Jerónimo de Sousa falava no encerramento de uma conferência do PCP, intitulada “Em defesa dos direitos das mulheres, rejeitar o pacto de agressão”, logo após um discurso muito aplaudido pela plateia feito pela deputada comunista Rita Rato.
Na sua intervenção, o secretário-geral do PCP considerou “uma farsa” o recente acordo de concertação social “celebrado entre o grande capital e a UGT, com o alto patrocínio do Presidente da República e a conivência do PS”.
“Mas há forças no país para dar resposta a esta ofensiva brutal e a luta de massas será o motor do movimento de rejeição do pacto de agressão. É uma luta comum de homens e mulheres, dos trabalhadores e reformados, dos sectores público e privado, da juventude, dos pequenos e médios agricultores e empresários”, disse.
Dirigindo-se a uma plateia maioritariamente feminina, Jerónimo de Sousa salientou que “as mulheres dos diversos sectores [de actividade] e sobretudo as que estão de forma consciente e combativa na luta são chamadas a dar um contributo adicional”.
“É necessário dar confiança e apoio às mulheres no valor da sua luta, por problemas e reivindicações específicas, é preciso ampliar e reforçar a luta organizada das mulheres pela rejeição do pacto de agressão e em defesa dos seus direitos. É uma luta que tem de convergir para uma forte e combativa acção de massas no próximo dia 11 de Fevereiro - uma grande manifestação nacional que culminará no Terreiro do Paço”, disse.

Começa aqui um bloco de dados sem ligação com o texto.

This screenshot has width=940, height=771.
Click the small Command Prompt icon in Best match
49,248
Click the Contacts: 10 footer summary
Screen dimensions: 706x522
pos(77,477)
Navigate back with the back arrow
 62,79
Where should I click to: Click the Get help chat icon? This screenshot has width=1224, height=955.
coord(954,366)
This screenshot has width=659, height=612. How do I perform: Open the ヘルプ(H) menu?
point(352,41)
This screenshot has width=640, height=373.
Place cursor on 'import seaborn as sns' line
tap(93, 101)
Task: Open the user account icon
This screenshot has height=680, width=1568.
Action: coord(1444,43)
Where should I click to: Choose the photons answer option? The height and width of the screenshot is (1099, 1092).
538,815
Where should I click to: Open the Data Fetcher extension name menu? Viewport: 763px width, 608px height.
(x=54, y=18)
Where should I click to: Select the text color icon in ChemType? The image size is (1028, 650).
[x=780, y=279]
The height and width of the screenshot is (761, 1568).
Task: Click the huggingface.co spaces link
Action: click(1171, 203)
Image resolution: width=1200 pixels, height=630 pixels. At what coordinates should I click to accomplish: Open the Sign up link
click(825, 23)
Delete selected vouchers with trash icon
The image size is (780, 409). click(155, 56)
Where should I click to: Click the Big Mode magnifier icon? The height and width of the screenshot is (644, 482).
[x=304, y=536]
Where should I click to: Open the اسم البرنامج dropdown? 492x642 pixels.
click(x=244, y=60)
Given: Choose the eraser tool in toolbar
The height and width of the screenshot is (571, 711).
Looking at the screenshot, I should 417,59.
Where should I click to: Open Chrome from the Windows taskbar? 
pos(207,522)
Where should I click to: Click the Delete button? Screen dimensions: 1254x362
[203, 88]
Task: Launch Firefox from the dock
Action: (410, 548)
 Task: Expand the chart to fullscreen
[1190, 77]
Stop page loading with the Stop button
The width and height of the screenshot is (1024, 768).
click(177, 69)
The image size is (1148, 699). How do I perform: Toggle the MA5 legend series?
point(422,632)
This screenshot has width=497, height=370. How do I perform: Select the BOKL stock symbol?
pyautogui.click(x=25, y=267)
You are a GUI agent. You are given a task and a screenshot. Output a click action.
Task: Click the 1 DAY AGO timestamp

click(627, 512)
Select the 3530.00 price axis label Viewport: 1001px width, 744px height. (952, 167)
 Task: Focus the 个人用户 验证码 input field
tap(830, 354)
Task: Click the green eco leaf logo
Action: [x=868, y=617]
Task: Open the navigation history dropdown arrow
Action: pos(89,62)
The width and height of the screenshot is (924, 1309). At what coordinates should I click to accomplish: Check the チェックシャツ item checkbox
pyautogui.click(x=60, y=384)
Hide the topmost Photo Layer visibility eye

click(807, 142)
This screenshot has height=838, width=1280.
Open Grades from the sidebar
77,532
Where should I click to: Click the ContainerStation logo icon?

Jerónimo de Sousa lançou depois o apelo “às mulheres trabalhadoras” dos mais variados sectores de actividade para que “marquem presença nessa grande acção de massas e afirmem a luta pelos seus direitos”.
“No dia 11 de Fevereiro, manifestem o vosso descontentamento, façam valer as vossas justas aspirações. Temos de mobilizar para estar lá, temos de estar lá para que o Terreiro do Paço se transforme nesse dia no terreiro de luta contra a exploração, no terreiro da luta do povo contra as injustiças”, declarou, recebendo então uma prolongada ovação.
Depois, Jerónimo de Sousa deixou um aviso ao Governo, à UGT e às confederações patronais.
“Não pensem os mentores desse acordo farsa que chegámos ao fim da linha quando esse acordo for transformado em lei. Os direitos hoje ameaçados forma conquistados pela obra e luta dos próprios trabalhadores e não pelo legislador que não criou nada, apenas tendo reconhecido uma realidade. Com lei, sem lei, ou mesmo contra a lei, os trabalhadores vão defender esses direitos e acabarão por recuperá-los com a sua luta”, acrescentou.